Once the appropriate skills and proficiencies are established, the next step is to create a rule that applies them. A Routing Rule can be based on a single skill, or multiple skills simultaneously.
The first section of the Routing Rule asks you to choose which skills the rule should be based on. If you use more than one skill in a single rule, the system will combine the total proficiencies from both skills when it runs the routing "lottery."
Also, if you use more than one skill in a single rule, and both skills have a Campaign assignment, you must specify which skill's Campaign designation takes precedence.
Next set the default Lead owner and default Campaign. This is done just in case you get Leads that don’t fall within any of your routing skill criteria. If no failsafe defaults are set, it's possible some leads won't be assigned an owner when they got routed. In this case the record would be "orphaned" in the database as a result.
To the right of the screen are some additional parameters.
Send Notification — Instructs InsideSales.com to automatically send an email to the new record owner when a lead gets routed to them.
Route Sub - Objects—Used extremely rarely. This option is only used when importing Leads via a CSV spreadsheet list, and the upload includes a separate list of Tasks or Events.

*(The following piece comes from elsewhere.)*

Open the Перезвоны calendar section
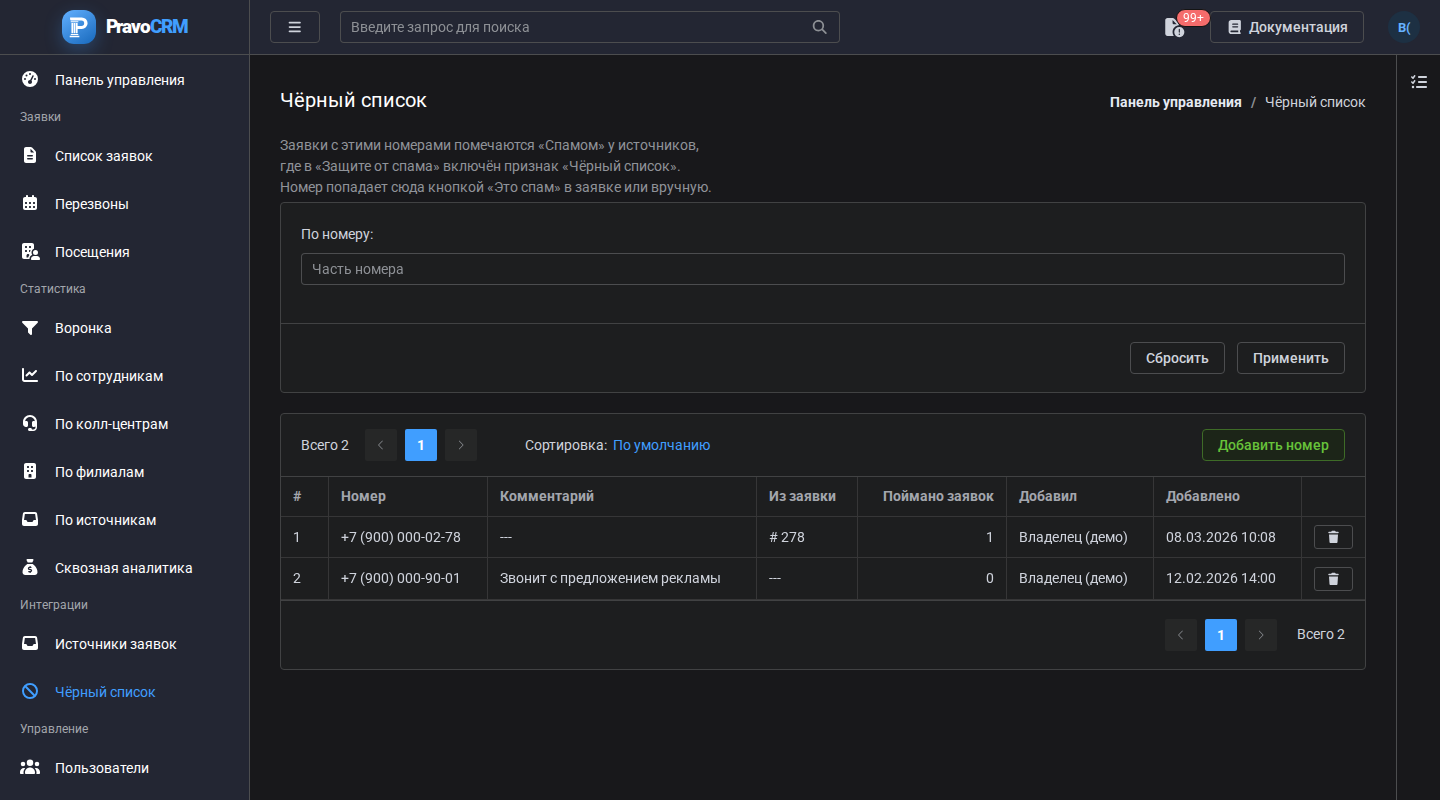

Round Robin — This is an override function that tells the rule to ignore the skill proficiencies, and hand out Leads in a round-robin format instead. Round robin rules track exactly how many Leads each user receives, and evenly redistributes them as new Leads come on.
Route to Available — Rarely used option. This typically works in conjunction with the Route Sub-Objects option. This option checks a user’s calendar before events are routed with the lead, to ensure that event activities don’t get double-booked.
Quota Interval — Works in conjunction with the rule quota system. Controls the time frame for the hard “cap” on the number of leads the agents can receive.
If you decide to use quotas, you'll need to set the various options in the Quota section. Start by adding the employees with a quota as shown.
The number specified in the quota column correlates to the Quote Interval setting in the rule. For example, if Dwight has a quota of 15 Leads for this rule, and the interval is set to Daily, fter Dwight receives 15 Leads each day, the Lead Routing system will stop sending him new records.
If all agents assigned to a routing rule hit their quota, the system sends any remaining Leads to the default employee specified in the rule.
Routing rules can be applied when uploading a list of leads via spreadsheet, or using a Web form integration, by specifying the routing rule ID in the integration mapping.
When uploading a CSV list of Leads, Step 4 of the process gives you the option to apply a Lead routing rule.
Remember that routing rules only trigger off specific skill proficiencies. If some of the Leads in your CSV don’t meet the criteria of the skill set, then they will be routed to the rule’s specified default owner.
If a routing rule doesn't seem to work when uploading a CSV list, it's usually because the skills have not been set up properly, and/or the Lead list doesn’t include the field on which the skill is based.
Routing Rules for Real-Time Web Leads
To route Leads using one of your Web Post Integrations, set a static variable in the mapping. You'll need the routing rule's system ID number. This is viewable from within the Lead Routing Manager, just to the right of the rule.
Whatever number is shown there, put it into the field mapping of your Web Post Integration, and any Leads that come in will automatically have the Routing Rule applied.